Southern California healthcare facilities built before 1973 are more likely to fail in a powerful earthquake than newer or retrofitted structures that have been "quake-proofed."
In the wake of the Jan. 17 earthquake and 5,000 aftershocks that rocked the Los Angeles area, architects are warning that many of the region's existing healthcare facilities aren't designed to be operational should a catastrophic earthquake occur.
Information obtained by MODERN HEALTHCARE from California's Office of Statewide Health Planning and Development and operators of individual medical centers, outpatient clinics and buildings shows 34 hospital buildings and medical office complexes sustained damage from the powerful 6.8 temblor (Jan. 31, p. 6).
Of those structures, two hospitals and four skilled-nursing centers remain closed to inpatients while 11 hospitals continue to offer limited services. Although most hospitals have reopened all services, extensive damage has forced many providers to establish alternative care sites while structures are repaired or razed (Feb. 28, p. 14).
"Any building built before 1973 is suspect (to require seismic reinforcing) and is more vulnerable to experiencing significant damage than newer buildings," said David Burdick, a principal architect of Bobrow/Thomas and Associates in Los Angeles.
Mr.
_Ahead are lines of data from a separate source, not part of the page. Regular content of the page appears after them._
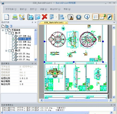Screen dimensions: 117x114
Task: Toggle the list panel toolbar icon
Action: (x=96, y=17)
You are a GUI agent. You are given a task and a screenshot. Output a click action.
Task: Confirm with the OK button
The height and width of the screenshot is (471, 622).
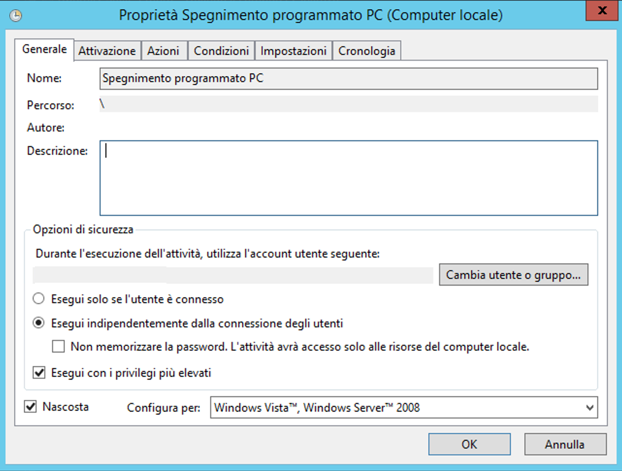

Burdick said many of the buildings that faltered during the January quake failed because they weren't constructed with appropriate state-of-the-art reinforcements that absorb a quake's impact.
Ken Lee, a principal in the Santa Monica, Calif.-based architectural firm of Lee, Burkhart and Liu, said stronger anchoring of equipment to walls and ceilings and heavier-gauge metal in stud walls and in wall-backing are ways to avoid quake-related damage in older buildings.
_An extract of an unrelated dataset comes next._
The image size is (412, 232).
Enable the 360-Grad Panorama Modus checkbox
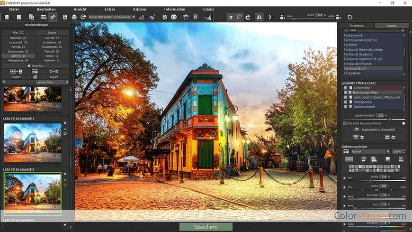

Most structures were constructed using a "fixed-based design," in which buildings are anchored to the earth through large pilings or spread footings, Mr. Burdick said. Those structures are inflexible and unable to handle forceful tremors, he noted. That results in heavy jolting and shaking, and facilities ultimately sustain heavy internal damage.
A design that building planners consider state-of-the-art technology to help structures withstand the much-anticipated "Big One" uses the concept of "base isolation" to make structures earthquake-proof.
This method, which works much like a shock absorber on a car, allows a structure to roll and sway with the quake's motion. Isolater beams, made of a flexible, rubber-lead compound and erected beneath a building, are designed to withstand a quake as powerful as 8.3 on the Richter scale.
Both architecture firms are using base-isolation design in projects currently on the drawing boards.
Mr. Burdick's firm is using base isolation in the $405 million San Bernardino County Medical Center in Colton, Calif., and Mr. Lee's firm has included the earthquake-proofing plan in its design of the $800 million LAC-University of Southern California Medical Center. Both are replacement facilities.
Meanwhile, concern over hospitals' preparedness to survive a major temblor has prompted State Assemblyman Burt Margolin (D-Los Angeles), chairman of the Assembly Health Committee, to propose legislation requiring older hospitals to meet the same stringent requirements demanded of hospitals built after 1973.
Seismic safety legislation was passed in the aftermath of the 1971 Sylmar earthquake that destroyed two hospitals.